Publicacao/Comunicacao
Intimação - decisão
DECISÃO
Ementa - EMBARGOS DE DECLARAÇÃO. ARTIGO 1.022 DO CÓDIGO DE PROCESSO CIVIL. OMISSÕES INEXISTENTES. REEXAME DA MATÉRIA. IMPOSSIBILIDADE. PREQUESTIONAMENTO. CARÁTER PROTELATÓRIO. NÃO CONFIGURAÇÃO. 1. Os Embargos de Declaração se destinam ao esclarecimento de questões obscuras ou contraditórias, à correção de erro material, e ao suprimento de omissão sobre a qual deveria pronunciar-se o juiz ou tribunal. Logo, são um recurso integrativo, por meio do qual se busca sanar vícios da decisão judicial, que deve primar pela clareza e inteligibilidade.

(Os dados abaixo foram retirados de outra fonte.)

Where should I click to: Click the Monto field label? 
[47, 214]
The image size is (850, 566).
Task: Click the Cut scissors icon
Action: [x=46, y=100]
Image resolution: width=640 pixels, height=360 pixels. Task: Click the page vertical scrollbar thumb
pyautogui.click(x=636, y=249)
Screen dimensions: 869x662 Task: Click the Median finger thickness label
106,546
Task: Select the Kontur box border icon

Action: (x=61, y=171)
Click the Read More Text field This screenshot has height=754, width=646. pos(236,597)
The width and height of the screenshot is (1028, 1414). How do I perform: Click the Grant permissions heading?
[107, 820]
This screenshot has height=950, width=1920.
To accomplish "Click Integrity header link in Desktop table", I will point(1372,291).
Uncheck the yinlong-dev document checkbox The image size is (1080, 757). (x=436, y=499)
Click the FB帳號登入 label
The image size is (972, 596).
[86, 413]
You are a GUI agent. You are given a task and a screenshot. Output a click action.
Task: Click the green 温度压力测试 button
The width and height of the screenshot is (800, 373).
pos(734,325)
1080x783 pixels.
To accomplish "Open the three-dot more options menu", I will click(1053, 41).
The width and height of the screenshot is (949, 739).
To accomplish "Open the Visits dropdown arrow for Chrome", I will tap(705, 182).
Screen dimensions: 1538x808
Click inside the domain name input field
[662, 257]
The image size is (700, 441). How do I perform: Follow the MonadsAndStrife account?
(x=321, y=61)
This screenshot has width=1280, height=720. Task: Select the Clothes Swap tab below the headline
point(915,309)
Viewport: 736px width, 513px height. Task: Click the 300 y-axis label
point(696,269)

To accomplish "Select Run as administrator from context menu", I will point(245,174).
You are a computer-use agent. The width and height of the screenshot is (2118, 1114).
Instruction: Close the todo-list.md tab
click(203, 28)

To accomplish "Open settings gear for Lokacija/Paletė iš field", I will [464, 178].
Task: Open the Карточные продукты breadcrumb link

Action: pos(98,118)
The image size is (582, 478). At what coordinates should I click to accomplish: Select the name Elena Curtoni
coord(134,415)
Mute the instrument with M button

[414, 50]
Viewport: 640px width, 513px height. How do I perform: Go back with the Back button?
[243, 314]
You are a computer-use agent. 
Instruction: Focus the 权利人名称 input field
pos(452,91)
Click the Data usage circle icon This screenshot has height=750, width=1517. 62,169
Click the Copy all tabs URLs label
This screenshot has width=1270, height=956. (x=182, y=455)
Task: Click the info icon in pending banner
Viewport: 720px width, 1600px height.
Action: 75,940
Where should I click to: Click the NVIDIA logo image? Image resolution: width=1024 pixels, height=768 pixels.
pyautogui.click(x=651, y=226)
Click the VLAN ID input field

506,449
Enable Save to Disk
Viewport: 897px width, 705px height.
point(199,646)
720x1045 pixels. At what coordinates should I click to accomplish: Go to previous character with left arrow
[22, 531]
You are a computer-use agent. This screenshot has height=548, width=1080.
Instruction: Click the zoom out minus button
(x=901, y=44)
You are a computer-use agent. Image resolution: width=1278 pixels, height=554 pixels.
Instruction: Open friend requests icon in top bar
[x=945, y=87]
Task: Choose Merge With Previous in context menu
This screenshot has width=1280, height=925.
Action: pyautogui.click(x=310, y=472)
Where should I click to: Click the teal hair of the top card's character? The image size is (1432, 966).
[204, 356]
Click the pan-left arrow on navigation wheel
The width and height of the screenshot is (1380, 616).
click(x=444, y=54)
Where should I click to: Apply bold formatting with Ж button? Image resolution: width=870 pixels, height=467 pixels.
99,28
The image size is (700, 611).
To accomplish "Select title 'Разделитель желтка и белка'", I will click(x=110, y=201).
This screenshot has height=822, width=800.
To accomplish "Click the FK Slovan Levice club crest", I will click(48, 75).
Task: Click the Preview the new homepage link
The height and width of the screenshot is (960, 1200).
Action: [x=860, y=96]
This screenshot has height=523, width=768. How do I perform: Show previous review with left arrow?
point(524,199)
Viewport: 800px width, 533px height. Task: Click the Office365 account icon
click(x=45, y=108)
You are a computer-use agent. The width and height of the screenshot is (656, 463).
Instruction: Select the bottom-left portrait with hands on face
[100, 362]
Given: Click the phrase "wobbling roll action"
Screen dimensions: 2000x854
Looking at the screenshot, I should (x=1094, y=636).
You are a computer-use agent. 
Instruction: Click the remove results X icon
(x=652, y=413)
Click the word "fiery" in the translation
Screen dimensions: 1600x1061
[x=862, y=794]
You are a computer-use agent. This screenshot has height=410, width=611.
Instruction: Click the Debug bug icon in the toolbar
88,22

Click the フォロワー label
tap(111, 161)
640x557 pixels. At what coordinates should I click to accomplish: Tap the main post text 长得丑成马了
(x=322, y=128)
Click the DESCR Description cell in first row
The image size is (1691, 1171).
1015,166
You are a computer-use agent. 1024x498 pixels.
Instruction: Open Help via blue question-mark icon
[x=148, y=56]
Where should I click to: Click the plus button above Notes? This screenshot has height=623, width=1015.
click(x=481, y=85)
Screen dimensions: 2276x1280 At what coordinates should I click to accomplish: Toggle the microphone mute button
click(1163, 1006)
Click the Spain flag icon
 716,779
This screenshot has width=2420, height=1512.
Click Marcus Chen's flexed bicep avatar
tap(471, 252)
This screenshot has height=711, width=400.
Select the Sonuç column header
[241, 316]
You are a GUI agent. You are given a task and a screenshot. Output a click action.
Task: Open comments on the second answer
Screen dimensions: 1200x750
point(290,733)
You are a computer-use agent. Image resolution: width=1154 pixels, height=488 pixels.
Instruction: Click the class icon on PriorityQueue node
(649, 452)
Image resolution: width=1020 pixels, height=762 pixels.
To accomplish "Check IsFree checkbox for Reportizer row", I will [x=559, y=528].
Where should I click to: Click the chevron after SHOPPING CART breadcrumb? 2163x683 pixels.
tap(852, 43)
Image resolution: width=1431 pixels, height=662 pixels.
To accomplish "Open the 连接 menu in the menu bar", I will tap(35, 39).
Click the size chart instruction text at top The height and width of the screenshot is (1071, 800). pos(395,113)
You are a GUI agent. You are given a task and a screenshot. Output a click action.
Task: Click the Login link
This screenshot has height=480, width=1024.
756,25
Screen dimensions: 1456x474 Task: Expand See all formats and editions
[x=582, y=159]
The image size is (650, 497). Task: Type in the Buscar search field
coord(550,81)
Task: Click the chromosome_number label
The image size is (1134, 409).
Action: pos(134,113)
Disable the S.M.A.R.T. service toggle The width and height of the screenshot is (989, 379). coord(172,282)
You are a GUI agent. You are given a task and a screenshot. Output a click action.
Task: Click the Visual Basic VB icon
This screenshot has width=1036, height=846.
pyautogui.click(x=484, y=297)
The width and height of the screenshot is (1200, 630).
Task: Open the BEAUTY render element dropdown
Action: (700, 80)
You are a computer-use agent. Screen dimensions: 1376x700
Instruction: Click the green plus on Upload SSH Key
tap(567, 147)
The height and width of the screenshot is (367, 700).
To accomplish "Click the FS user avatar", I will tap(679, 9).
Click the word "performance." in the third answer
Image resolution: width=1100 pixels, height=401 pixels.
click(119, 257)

Assim, esta via recursal foi concebida com a específica finalidade de promover a integração do ato impugnado, e não como instrumento impróprio de revisão. 2. Na hipótese, não estão configurados os vícios constantes do artigo 1.022 do Código de Processo Civil, mas apenas o inconformismo da parte quanto ao resultado do julgamento, com pretensão de reexame da matéria, o que não se admite pela via processual eleita, já que os embargos de declaração não podem ser utilizados como sucedâneo de recurso. 3. Quanto à alegada necessidade de prequestionamento, o CPC, em seu art. 1.025, acolheu a tese do prequestionamento implícito, uma vez que “[c]onsideram-se incluídos no acórdão os elementos que o embargante suscitou, para fins de pré-questionamento, ainda que os embargos de declaração sejam inadmitidos ou rejeitados, caso o tribunal superior considere existentes erro, omissão, contradição ou obscuridade.” 4. No que tange ao pedido de aplicação de multa, com fulcro no § 2º do art. 1.026 do Código Processual Civil, não se vislumbra, no caso, o caráter manifestamente protelatório dos embargos de declaração, pois o embargante litiga no limite da defesa do direito que entende possuir. 5. Embargos de declaração conhecidos e rejeitados.